November 17, 2008
by Cnaan Liphshiz
It was a smooth voting session yesterday at the resolutions meeting that concluded the Jewish Agency's annual assembly in Jerusalem - for a whole 15 minutes.
The meeting quickly hit its first road bump after the 120-strong plenum heard a proposal to call for Israel to immediately recognize all conversions to Judaism by all religious streams.
The proposal, brought forth by a representative from Los Angeles, was eventually rejected.
The plenum voted instead to amend and eventually pass a less comprehensive proposal on the same subject by Professor Yaakov Ne'eman, the head of a state committee on conversions, "to urge the government of Israel to recognize and accept as Jews all individuals who have converted to Judaism under the supervision of Rabbinic authorities associated with Orthodox, Conservative, Reform or Reconstructionist movements." In so doing, the assembly reaffirmed previous resolutions on the matter.

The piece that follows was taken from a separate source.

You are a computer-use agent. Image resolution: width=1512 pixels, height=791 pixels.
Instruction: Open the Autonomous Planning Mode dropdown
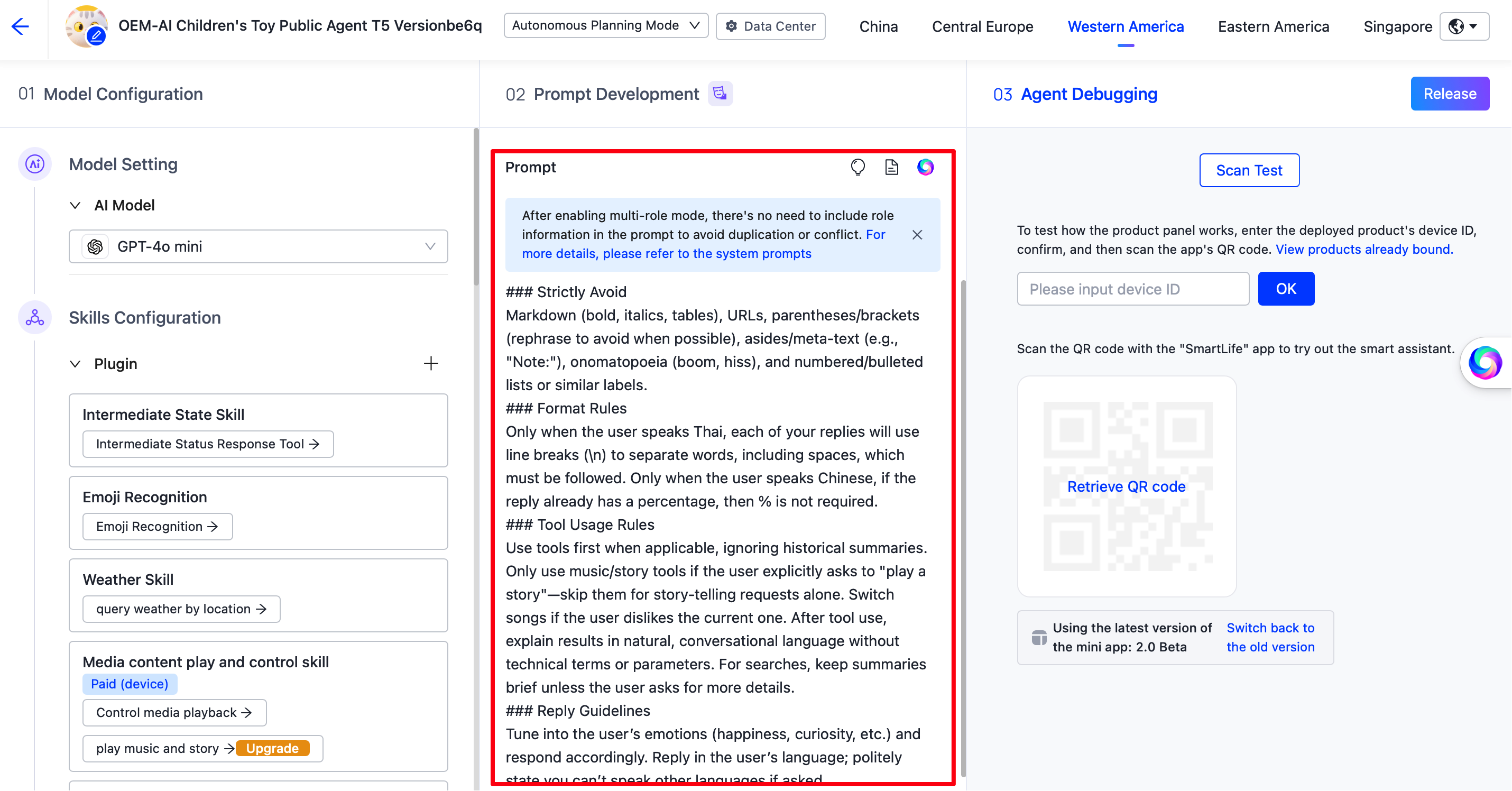click(x=606, y=25)
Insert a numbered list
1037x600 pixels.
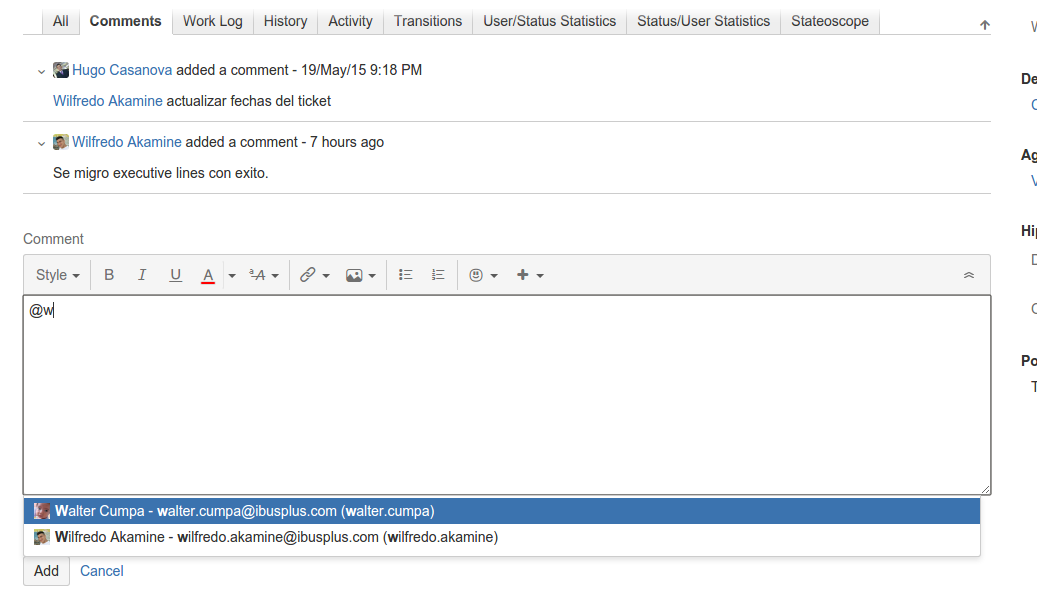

The assembly also voted in favor of calling for the State of Israel to form an independent authority which would review conversions and oversee them. Although the Prime Minister's Office this year formed a body on conversions, currently only the rabbinical court system - which follows ultra-Orthodox principles - is authorized to bring converts into Judaism.
Referring to the original proposal, assembly participant Jeffery Blau said that to approve it would be to "destroy" all the achievements which the Ne'eman Committee has brought about in years of facilitating compromises between ultra-Orthodox, secular and modern-Orthodox Jews.
"Conversion is an issue that regularly comes up at Jewish Agency assemblies, but I don't recall hearing such a sweeping proposal as this one," Kenneth Bob, President of Ameinu, a New-York based nonprofit promoting "liberal values" in Israel, told Haaretz.
The assembly, which convened at the Crowne Plaza Hotel and preceded the United Jewish Communities own General Assembly, which opened yesterday evening in the capital, also passed a resolution to call on all Jewish organizations to "remain committed" to the absorption of Ethiopian immigrants, and to bringing the former Soviet Union's remaining Jews as well as to promote all Jewish immigration to Israel.
"This proposal has absolutely no chance of succeeding in the current Israeli climate," Assembly member Solly Sachs told the voters before the original resolution was rejected. "If we pass this resolution, it will give them [ultra-Orthodox] an excuse not to move forward with the conversion process."